> [Data for locating words and elements]:
"""

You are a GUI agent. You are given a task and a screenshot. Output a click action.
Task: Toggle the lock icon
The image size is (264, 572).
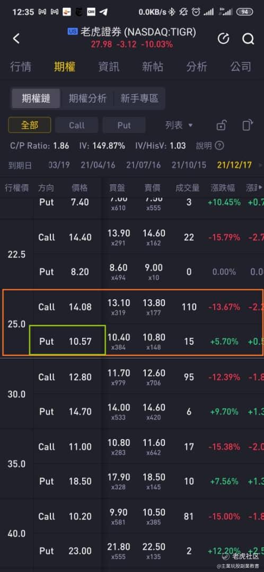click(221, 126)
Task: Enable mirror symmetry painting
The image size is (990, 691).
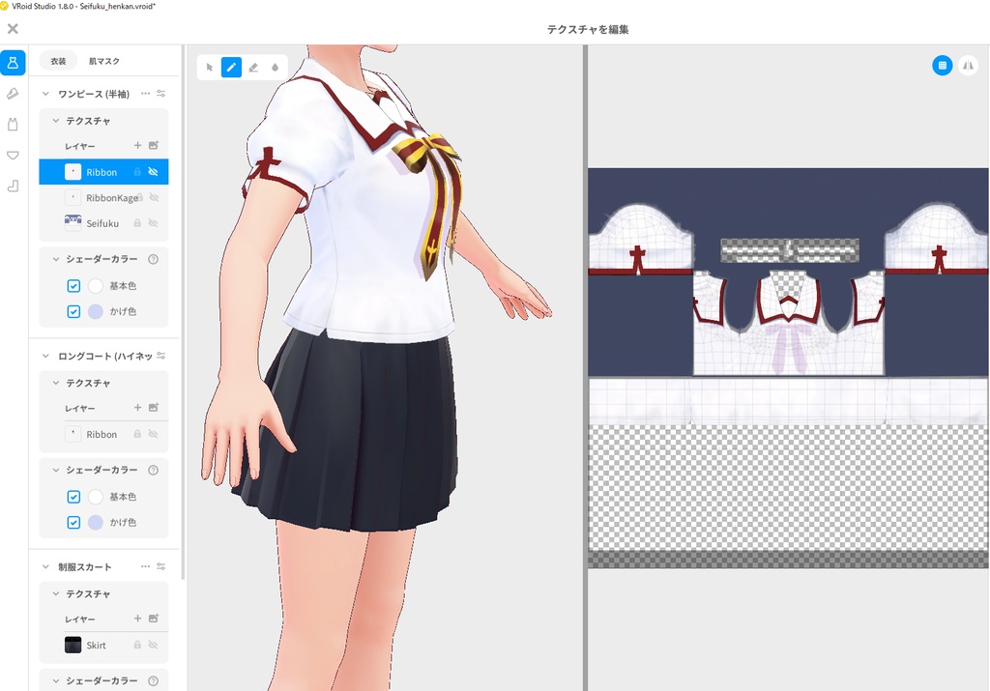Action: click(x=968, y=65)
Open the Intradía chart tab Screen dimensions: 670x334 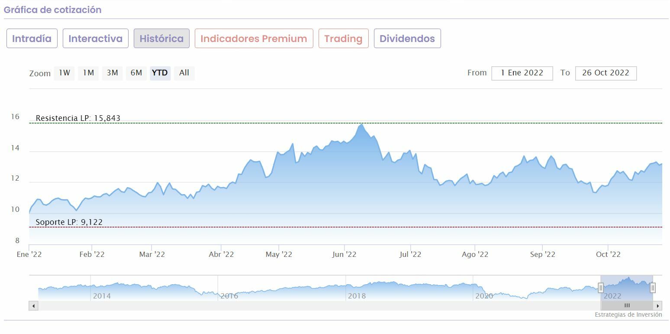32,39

"""
"""

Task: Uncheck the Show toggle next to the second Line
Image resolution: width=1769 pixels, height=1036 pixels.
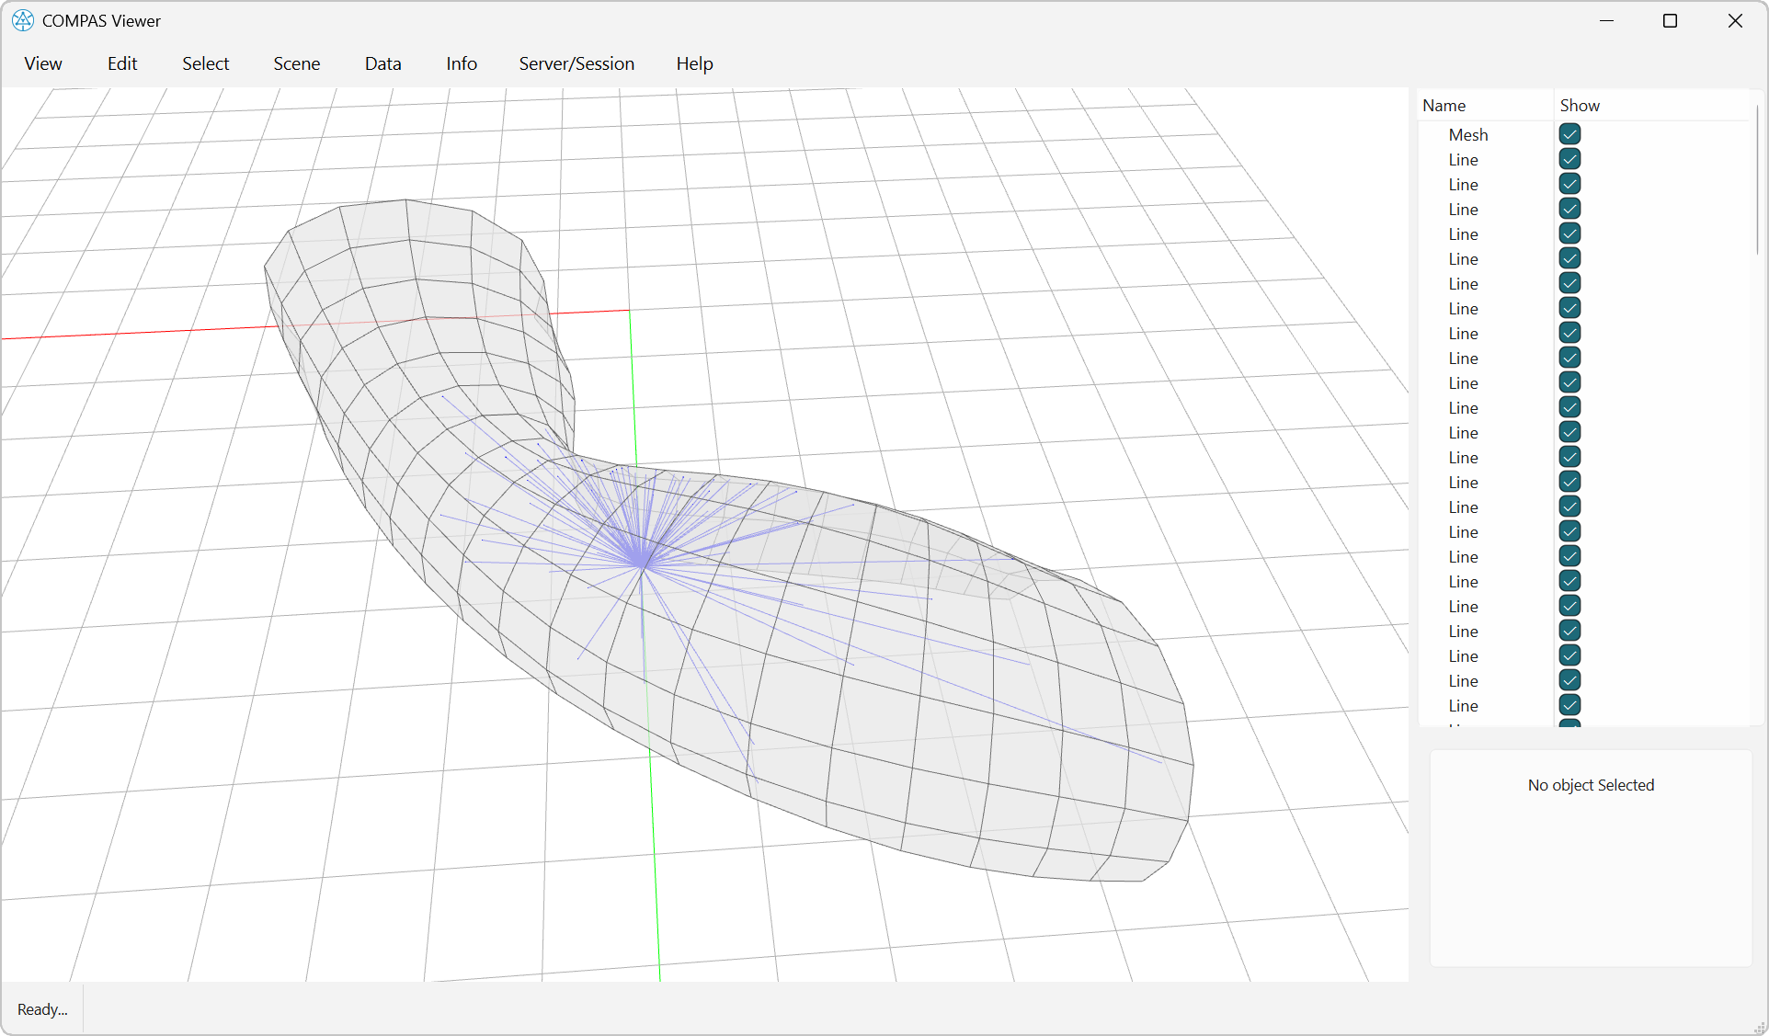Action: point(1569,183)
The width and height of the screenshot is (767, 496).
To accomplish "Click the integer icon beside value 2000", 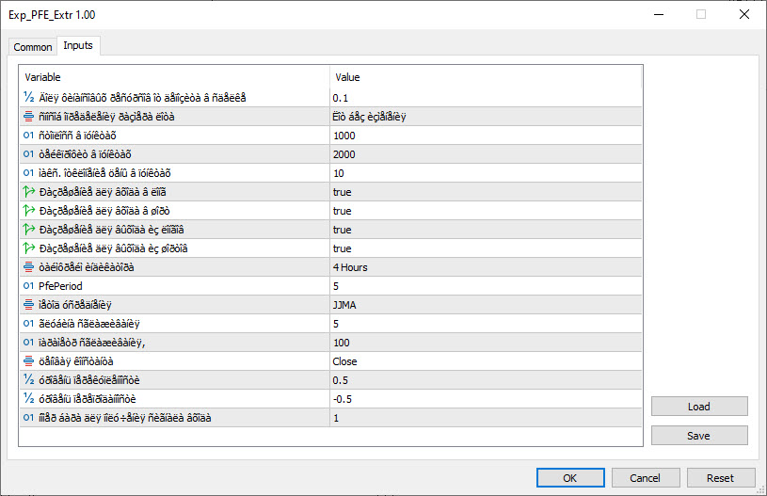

"""
"""

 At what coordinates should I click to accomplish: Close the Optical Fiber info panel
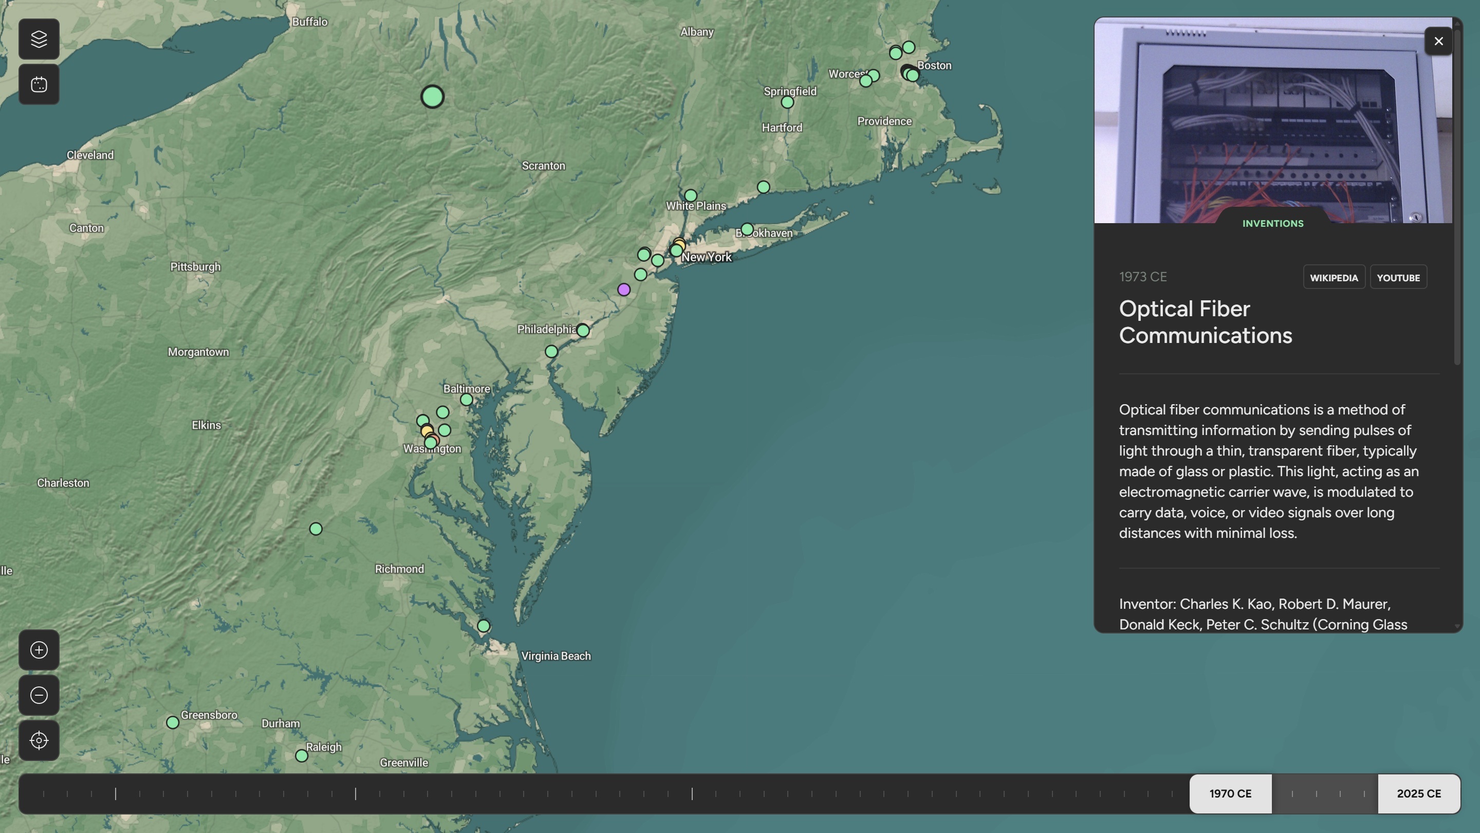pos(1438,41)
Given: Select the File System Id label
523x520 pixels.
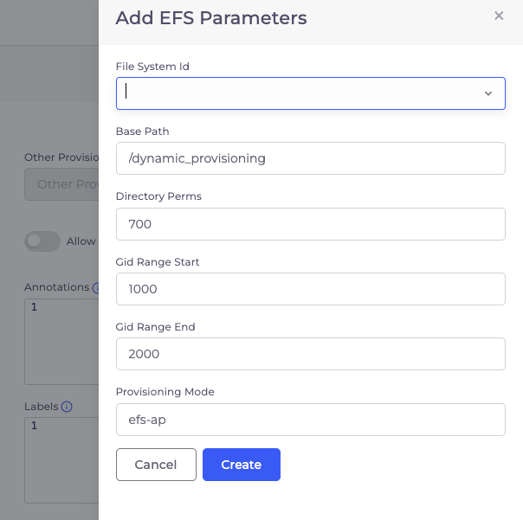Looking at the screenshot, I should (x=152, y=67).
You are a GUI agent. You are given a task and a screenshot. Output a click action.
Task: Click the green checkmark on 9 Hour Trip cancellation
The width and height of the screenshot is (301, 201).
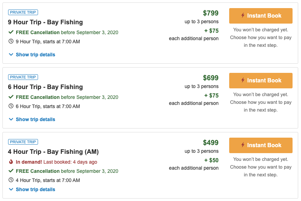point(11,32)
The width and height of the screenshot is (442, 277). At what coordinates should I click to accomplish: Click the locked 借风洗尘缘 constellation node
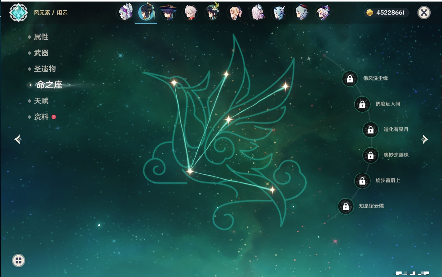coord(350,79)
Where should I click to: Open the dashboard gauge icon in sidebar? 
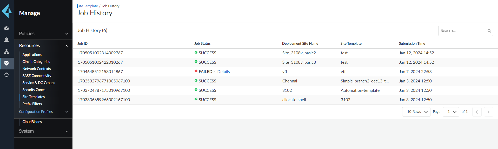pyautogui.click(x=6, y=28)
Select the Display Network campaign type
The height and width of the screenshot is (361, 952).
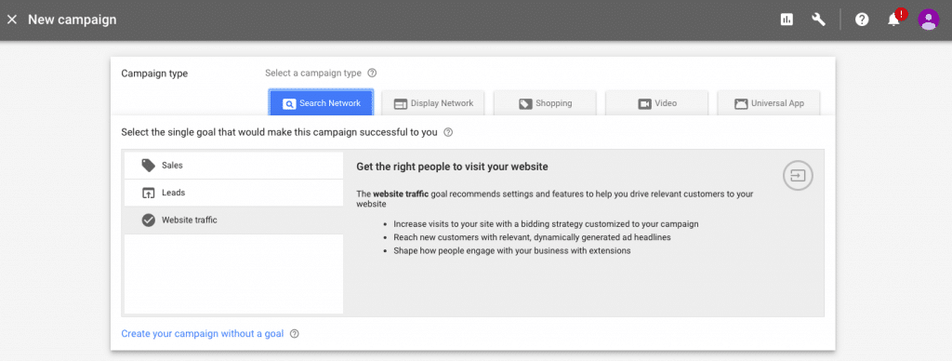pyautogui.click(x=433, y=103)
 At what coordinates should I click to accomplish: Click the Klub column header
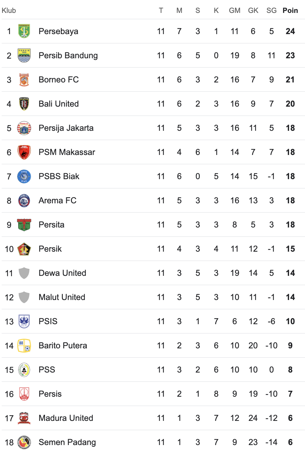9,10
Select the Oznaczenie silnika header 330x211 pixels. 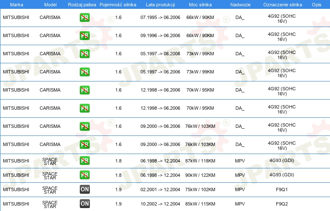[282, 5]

"""

Format the lines of data from the one containing "The width and height of the screenshot is (767, 496)." through the one containing "the integer icon", both included, as a numbered list without blank lines. Leave out the pictures.

1. The width and height of the screenshot is (767, 496).
2. To accomplish "Click the integer icon beside value 2000", 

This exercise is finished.